All Taxi Services need Index Clustered Heap Append

Hi,

I work at a ride sharing company and we found a simple scenario that
Postgres has a lot to improve at.
After my talk at pgconf.ru Alexander Korotkov encouraged me to share my
story and thoughts in -hackers.

Story setting:

- Amazon RDS (thus vanilla unpatchable postgres), synchronuous_commit=off
(we're ok to lose some seconds on crash).

- Amazon gp2 storage. It's almost like SSD for small spikes, but has IOPS
limit if you're doing a lot of operations.

- Drivers driving around the city and sending their GPS positions each
second, for simplicity - 50k of them at a time.

- An append-only table of shape (id uuid, ts timestamp, geom geometry,
heading speed accuracy float, source text).
A btree index on (id, ts).

- A service that gets the measurements on the network, batches all into a
buffer of 1 second (~N=50k rows) and inserting via COPY.

After someone orders and completes a trip, we have the id of the driver and
trip time interval coming from another service, and want to get trip's
route to calculate the bill. Trip times are from seconds up to 4 hours
(N=4*3600=14400 rows, a page typically has 60 rows).

select * from positions where id = :id and ts between :start_ts and :end_ts;

Data for more than 24 hours ago is not needed in this service, thus a
storage of 70 gb should be enough. On the safe side we're giving it 500 gb,
which on gp2 gives a steady 1500 iops.

In development (on synthetic data) plans use index and look great, so we
proceed with Postgres and not MySQL. :)

When deployed to production we figured out that a single query for interval
of more than half an hour (1800+ rows) can exhaust all the IOPS.
Data is appended with increasing time field, which effectively ensures no
rows from the same driver are ever going to be in the same heap page. A 4
hour long request can degrade system for 10 seconds. gp2 provides max 10000
IOPS, and we need to get 14400 pages then. We need the biggest available
gp2 offer just to read 2 megabytes of data in 1.5 seconds. The best
io-optimized io1 volumes provide 32000 IOPS, which get us as low as 500 ms.

If the data was perfectly packed, it would be just 240 8k pages and
translate to 120 input operations of gp2's 16kb blocks.

Our options were:

- partitioning. Not entirely trivial when your id is uuid. To get visible
gains, we need to make sure each driver gets their own partition. That
would leave us with 50 000(+) tables, and rumors say that in that's what is
done in some bigger taxi service, and relcache then eats up all the RAM and
system OOMs.

- CLUSTER table using index. Works perfect on test stand, isn't available
as online option.

- Postgres Pro suggested CREATE INDEX .. INCLUDE (on commitfest
https://commitfest.postgresql.org/15/1350/). We can't use that as it's not
in upstream/amazon Postgres yet.

- We decided to live with overhead of unnecessary sorting by all fields
and keeping a copy of heap and created a btree over all the fields to
utilize Index-Only Scans:

* Testing went well on dump of production database.

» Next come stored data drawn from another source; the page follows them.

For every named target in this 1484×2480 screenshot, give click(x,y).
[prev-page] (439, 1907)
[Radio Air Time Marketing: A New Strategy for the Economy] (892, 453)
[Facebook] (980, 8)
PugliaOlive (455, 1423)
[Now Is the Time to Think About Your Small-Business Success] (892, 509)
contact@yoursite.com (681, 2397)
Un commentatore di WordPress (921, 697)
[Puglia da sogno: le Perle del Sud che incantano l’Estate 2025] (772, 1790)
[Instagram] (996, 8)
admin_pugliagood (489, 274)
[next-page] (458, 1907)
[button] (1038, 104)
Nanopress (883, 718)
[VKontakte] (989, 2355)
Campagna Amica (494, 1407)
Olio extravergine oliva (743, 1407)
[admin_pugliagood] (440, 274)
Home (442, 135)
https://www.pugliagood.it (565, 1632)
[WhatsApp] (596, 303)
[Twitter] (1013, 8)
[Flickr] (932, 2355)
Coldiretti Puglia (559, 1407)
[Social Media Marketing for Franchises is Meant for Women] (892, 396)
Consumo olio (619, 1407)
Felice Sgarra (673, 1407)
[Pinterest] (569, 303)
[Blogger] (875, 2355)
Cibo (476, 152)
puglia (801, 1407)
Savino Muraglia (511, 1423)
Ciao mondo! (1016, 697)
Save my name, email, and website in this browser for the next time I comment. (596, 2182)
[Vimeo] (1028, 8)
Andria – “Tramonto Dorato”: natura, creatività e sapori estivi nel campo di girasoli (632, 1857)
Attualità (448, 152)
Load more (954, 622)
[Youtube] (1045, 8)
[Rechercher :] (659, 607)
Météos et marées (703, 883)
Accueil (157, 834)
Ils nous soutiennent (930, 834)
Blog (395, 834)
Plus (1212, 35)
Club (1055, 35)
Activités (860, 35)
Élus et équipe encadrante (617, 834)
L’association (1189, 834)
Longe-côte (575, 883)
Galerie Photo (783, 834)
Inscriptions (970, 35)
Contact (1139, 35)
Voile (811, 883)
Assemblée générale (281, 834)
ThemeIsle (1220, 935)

* After we've made indexes on production, we found out that performance
is _worse_ than with simpler index.

* EXPLAIN (BUFFERS) revealed that Visibility Map is never being frozen,
as autovacuum ignores append-only never-updated never-deleted table that is
only truncated once a day. No way to force autovacuum on such table exists.

* We created a microservice (hard to find spot for crontab in distributed
system!) that periodically agressively runs VACUUM on the table.
It indeed helped with queries, but.. VACUUM skips all-visible pages in
index, but always walks over all the pages of btree, which is even larger
than the heap in our case.
There is a patch to repair this behavior on commitfest
https://commitfest.postgresql.org/16/952/ - but not yet in upstream/amazon
Postgres.

* We ended up inventing partitioning schema that rotates a table every
gigabyte of data, to keep VACUUM run time low. There are a hundreds
partitions with indexes on all the fields. Finally the system is stable.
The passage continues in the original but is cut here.